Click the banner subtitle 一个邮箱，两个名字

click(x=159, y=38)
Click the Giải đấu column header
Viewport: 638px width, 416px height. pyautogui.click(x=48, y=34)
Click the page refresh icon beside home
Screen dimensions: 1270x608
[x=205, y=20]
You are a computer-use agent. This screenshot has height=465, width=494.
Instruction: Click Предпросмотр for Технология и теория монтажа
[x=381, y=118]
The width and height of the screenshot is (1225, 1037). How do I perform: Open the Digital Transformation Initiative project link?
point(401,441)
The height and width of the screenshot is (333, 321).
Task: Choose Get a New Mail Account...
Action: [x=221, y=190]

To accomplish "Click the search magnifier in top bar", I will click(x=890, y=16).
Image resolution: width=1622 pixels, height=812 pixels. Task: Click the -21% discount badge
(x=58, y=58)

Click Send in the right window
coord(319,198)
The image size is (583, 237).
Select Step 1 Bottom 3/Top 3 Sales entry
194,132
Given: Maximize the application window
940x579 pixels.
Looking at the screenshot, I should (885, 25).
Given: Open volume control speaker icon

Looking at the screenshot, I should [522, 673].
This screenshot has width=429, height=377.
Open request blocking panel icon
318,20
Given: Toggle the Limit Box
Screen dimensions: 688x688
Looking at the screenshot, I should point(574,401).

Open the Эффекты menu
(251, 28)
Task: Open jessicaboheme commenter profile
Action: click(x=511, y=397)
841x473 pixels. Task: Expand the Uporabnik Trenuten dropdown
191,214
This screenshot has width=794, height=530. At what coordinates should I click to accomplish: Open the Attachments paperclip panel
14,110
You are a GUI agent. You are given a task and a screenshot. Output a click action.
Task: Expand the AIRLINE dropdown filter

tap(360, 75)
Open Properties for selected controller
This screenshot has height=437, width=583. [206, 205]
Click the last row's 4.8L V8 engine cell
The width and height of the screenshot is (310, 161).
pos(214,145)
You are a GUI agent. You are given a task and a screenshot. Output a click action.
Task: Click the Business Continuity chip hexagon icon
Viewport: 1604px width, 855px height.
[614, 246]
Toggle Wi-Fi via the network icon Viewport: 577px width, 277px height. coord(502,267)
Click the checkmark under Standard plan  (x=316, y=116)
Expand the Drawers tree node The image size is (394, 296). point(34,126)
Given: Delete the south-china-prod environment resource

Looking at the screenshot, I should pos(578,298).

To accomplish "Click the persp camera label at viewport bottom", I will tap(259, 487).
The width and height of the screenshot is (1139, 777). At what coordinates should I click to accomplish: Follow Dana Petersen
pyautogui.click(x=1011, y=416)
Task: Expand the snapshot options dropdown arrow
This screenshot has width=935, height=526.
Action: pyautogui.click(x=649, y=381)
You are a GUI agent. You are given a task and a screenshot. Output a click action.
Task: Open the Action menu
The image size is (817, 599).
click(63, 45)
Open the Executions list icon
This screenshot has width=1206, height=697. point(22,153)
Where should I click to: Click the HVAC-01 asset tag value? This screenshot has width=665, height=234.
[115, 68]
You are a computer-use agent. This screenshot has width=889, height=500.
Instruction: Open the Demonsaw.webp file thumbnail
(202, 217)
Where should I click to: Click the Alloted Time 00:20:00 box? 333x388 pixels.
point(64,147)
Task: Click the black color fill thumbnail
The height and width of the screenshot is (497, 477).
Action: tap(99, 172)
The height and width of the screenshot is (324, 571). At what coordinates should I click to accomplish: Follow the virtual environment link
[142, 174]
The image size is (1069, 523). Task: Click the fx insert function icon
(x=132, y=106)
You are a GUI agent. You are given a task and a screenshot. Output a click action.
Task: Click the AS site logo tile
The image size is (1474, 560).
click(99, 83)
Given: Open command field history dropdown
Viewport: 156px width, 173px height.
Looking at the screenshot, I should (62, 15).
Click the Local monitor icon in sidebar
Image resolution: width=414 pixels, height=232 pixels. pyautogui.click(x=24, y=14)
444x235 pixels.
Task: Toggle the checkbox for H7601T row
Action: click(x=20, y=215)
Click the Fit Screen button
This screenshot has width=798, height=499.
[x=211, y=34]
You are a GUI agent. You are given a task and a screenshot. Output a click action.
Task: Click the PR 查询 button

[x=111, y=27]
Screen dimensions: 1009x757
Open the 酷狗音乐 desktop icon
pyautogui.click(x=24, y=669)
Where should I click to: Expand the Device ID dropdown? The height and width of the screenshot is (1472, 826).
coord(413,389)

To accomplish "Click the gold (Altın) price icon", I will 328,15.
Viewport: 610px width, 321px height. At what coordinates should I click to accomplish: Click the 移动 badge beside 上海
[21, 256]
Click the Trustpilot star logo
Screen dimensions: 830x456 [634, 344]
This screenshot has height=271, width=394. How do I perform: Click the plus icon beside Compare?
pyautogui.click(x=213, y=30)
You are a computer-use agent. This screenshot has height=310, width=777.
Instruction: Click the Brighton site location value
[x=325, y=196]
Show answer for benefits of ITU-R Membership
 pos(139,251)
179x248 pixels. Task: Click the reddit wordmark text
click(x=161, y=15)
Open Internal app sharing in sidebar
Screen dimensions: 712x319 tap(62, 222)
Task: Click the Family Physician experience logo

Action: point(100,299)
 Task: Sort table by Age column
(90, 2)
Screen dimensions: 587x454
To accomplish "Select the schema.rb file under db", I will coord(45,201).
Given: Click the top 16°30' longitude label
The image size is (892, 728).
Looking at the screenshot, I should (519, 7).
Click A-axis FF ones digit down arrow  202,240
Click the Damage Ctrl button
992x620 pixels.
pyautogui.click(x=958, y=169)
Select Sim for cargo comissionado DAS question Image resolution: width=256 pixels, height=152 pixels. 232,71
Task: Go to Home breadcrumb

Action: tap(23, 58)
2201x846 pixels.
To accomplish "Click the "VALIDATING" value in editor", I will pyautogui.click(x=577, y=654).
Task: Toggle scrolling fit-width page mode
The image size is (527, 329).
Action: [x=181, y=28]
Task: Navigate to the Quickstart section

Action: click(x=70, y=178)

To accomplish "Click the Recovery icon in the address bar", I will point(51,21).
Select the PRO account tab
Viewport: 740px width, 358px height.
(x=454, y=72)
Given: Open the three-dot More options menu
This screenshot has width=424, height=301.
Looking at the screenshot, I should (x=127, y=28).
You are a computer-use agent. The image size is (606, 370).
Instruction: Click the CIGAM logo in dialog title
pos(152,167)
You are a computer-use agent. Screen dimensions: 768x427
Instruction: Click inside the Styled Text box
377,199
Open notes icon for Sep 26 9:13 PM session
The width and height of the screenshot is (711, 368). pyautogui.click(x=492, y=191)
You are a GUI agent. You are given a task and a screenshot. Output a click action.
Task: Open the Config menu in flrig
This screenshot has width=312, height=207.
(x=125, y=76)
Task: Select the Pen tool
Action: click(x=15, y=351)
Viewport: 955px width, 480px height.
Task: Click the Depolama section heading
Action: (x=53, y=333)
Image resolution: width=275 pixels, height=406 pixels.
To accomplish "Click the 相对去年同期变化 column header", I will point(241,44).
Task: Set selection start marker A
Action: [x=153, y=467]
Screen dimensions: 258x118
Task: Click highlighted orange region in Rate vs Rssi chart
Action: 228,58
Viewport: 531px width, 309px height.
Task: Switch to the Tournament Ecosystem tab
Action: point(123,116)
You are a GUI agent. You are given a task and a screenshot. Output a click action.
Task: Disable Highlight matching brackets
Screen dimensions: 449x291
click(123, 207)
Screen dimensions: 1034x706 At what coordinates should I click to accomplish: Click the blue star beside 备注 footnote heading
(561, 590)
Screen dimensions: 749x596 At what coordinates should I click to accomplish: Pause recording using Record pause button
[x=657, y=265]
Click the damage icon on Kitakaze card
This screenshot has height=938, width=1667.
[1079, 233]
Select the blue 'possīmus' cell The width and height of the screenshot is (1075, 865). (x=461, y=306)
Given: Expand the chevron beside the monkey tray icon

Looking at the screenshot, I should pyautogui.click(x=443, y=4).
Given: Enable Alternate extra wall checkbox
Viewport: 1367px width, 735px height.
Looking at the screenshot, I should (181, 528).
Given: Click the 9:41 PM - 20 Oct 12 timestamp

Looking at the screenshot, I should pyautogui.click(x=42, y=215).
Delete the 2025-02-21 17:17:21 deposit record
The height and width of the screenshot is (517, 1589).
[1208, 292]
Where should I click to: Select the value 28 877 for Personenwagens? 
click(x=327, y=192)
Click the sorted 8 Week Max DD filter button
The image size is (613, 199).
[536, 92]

=======

- _Brief_
For this task, write out exactly the lines of the entries above, starting at the line with "This screenshot has width=429, height=377." and ending at the line with "Task: Click the black color fill thumbnail", both included, and no others.

- _Completed task_
This screenshot has width=429, height=377.
Open request blocking panel icon
318,20
Given: Toggle the Limit Box
Screen dimensions: 688x688
Looking at the screenshot, I should point(574,401).

Open the Эффекты menu
(251, 28)
Task: Open jessicaboheme commenter profile
Action: click(x=511, y=397)
841x473 pixels. Task: Expand the Uporabnik Trenuten dropdown
191,214
This screenshot has width=794, height=530. At what coordinates should I click to accomplish: Open the Attachments paperclip panel
14,110
You are a GUI agent. You are given a task and a screenshot. Output a click action.
Task: Expand the AIRLINE dropdown filter

tap(360, 75)
Open Properties for selected controller
This screenshot has height=437, width=583. [206, 205]
Click the last row's 4.8L V8 engine cell
The width and height of the screenshot is (310, 161).
pos(214,145)
You are a GUI agent. You are given a task and a screenshot. Output a click action.
Task: Click the Business Continuity chip hexagon icon
Viewport: 1604px width, 855px height.
[614, 246]
Toggle Wi-Fi via the network icon Viewport: 577px width, 277px height. coord(502,267)
Click the checkmark under Standard plan  (x=316, y=116)
Expand the Drawers tree node The image size is (394, 296). point(34,126)
Given: Delete the south-china-prod environment resource

Looking at the screenshot, I should pos(578,298).

To accomplish "Click the persp camera label at viewport bottom", I will tap(259, 487).
The width and height of the screenshot is (1139, 777). At what coordinates should I click to accomplish: Follow Dana Petersen
pyautogui.click(x=1011, y=416)
Task: Expand the snapshot options dropdown arrow
This screenshot has width=935, height=526.
Action: pyautogui.click(x=649, y=381)
You are a GUI agent. You are given a task and a screenshot. Output a click action.
Task: Open the Action menu
The image size is (817, 599).
click(63, 45)
Open the Executions list icon
This screenshot has width=1206, height=697. point(22,153)
Where should I click to: Click the HVAC-01 asset tag value? This screenshot has width=665, height=234.
[115, 68]
You are a computer-use agent. This screenshot has width=889, height=500.
Instruction: Open the Demonsaw.webp file thumbnail
(202, 217)
Where should I click to: Click the Alloted Time 00:20:00 box? 333x388 pixels.
point(64,147)
Task: Click the black color fill thumbnail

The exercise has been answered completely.